I’d made my move and was waiting for my father to roll his dice. “I feel the same way as you do. About the world, I mean,” I said, as he rolled a four and a five and groaned about it.

In early December, Henry came to visit. As usual, he didn’t call ahead or send a letter. He just appeared on a cold and beautiful Saturday afternoon.

“This a good time?” he said as I came out onto the front stoop to see him. He had gotten out of his car and was leaning against it.

“It is,” I said.

“What about for your parents?”

“I’ll just tell them you were expected, and that they’d forgotten about it. They’ll never know. And they’ll be glad to see you.”

He had brought a small overnight bag, so I showed him upstairs to the room he usually slept in. On the way we passed my mother in the kitchen prepping green beans for that night’s dinner, and she got up and came over and gave Henry a hug, saying, “Oh, I’m so glad you’re here,” as though she really had been expecting him.

“Does your mother think I’m your boyfriend?” Henry said, after putting his bag down on the single bed in the guest room. I was standing in the doorway. He looked thin, which wasn’t a surprise, and I had noticed a slight limp as he’d gone up the stairs.

“Probably,” I said. “How are you feeling?”

“Physically I’m okay. Emotionally I’m a little shaky, like I’m living in a strange new world. It’s not a good feeling when you wake up in the hospital and don’t know why you’re there.”

“Is that what happened?”

“They told me that a bomb had gone off outside of my office and that it was brought there by Richard Seddon, but I don’t remember that.”
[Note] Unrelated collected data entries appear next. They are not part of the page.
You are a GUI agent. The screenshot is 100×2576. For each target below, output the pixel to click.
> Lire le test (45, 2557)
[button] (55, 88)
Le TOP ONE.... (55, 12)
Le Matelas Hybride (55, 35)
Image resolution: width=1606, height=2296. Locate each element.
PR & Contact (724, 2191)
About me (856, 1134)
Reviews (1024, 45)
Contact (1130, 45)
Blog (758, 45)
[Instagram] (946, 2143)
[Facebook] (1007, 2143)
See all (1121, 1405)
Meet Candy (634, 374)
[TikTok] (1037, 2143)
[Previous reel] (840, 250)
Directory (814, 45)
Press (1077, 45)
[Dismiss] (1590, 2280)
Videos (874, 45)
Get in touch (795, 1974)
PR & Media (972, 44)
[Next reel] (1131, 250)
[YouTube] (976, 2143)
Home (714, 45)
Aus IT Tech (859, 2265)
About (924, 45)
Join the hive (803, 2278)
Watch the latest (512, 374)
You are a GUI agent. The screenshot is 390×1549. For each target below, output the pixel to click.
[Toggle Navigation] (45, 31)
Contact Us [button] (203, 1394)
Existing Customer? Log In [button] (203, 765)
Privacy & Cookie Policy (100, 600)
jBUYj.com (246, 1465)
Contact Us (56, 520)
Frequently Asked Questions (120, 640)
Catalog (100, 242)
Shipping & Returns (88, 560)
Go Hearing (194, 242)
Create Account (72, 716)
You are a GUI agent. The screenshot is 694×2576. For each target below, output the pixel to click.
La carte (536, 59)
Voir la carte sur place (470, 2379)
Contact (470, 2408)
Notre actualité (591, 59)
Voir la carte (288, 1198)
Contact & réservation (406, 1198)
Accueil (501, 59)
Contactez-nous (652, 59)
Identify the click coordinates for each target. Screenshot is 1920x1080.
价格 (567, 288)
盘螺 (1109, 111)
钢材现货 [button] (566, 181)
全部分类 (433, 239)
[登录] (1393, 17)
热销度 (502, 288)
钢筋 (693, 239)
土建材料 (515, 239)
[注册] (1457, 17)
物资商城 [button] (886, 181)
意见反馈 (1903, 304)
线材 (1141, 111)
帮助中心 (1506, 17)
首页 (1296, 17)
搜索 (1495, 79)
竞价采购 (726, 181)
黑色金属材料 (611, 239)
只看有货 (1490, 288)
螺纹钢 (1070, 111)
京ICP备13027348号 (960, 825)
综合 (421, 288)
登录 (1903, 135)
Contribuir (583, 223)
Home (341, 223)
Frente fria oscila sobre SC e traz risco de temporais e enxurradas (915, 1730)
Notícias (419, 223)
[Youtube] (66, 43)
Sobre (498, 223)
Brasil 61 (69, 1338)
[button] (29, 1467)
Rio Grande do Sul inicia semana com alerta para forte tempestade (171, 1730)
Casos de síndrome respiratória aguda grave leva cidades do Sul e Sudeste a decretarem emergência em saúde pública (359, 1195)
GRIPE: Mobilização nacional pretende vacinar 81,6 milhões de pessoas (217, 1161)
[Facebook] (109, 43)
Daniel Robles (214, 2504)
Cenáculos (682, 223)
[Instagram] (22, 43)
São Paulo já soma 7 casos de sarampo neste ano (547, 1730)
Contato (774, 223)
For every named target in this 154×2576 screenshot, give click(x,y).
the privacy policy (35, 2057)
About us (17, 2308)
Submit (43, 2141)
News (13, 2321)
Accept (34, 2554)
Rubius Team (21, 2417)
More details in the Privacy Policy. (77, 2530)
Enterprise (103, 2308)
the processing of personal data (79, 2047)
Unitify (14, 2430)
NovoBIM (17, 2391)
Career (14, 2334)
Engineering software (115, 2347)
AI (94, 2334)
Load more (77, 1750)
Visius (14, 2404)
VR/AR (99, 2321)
“Do you remember who Richard Seddon was?”

“A little bit. I know that he was friends with James Pursall, and I know that he was somehow connected with Joan Grieve, but it’s fuzzy.”

“You remember Joan?”

“Yes, I remember the case, and I remember finding her husband’s body, and Pam’s body. That’s the last completely clear memory I have. The rest is . . . incomplete.”

“Do you remember coming here?”

“When? After I’d found the bodies?”

“Yes,” I said.

“I kind of remember that. No, I do remember. I wanted to talk with you about what had happened.”

“You thought that there was a third person involved, someone Joan knew who had killed her husband and his girlfriend, and you wanted help figuring out who that person was.”

Henry was nodding his head, his eyes on the ceiling, trying hard to remember. He sat down on the edge of the bed, and I moved into the bedroom, turning the desk chair so that it faced him and sitting down. “I told you all that?” he said.

“You did. And I think that you figured out that Richard Seddon was the third person, and he knew that you knew, and that was why he tried to kill you.”

“And kill himself?”

“Maybe,” I said. “I don’t know. He brought a bomb to your office. Maybe he was going to leave it there or maybe he was going to blow both of you up.”

“The police told me that I was on the other side of my office door when the bomb exploded, otherwise I wouldn’t be here right now.”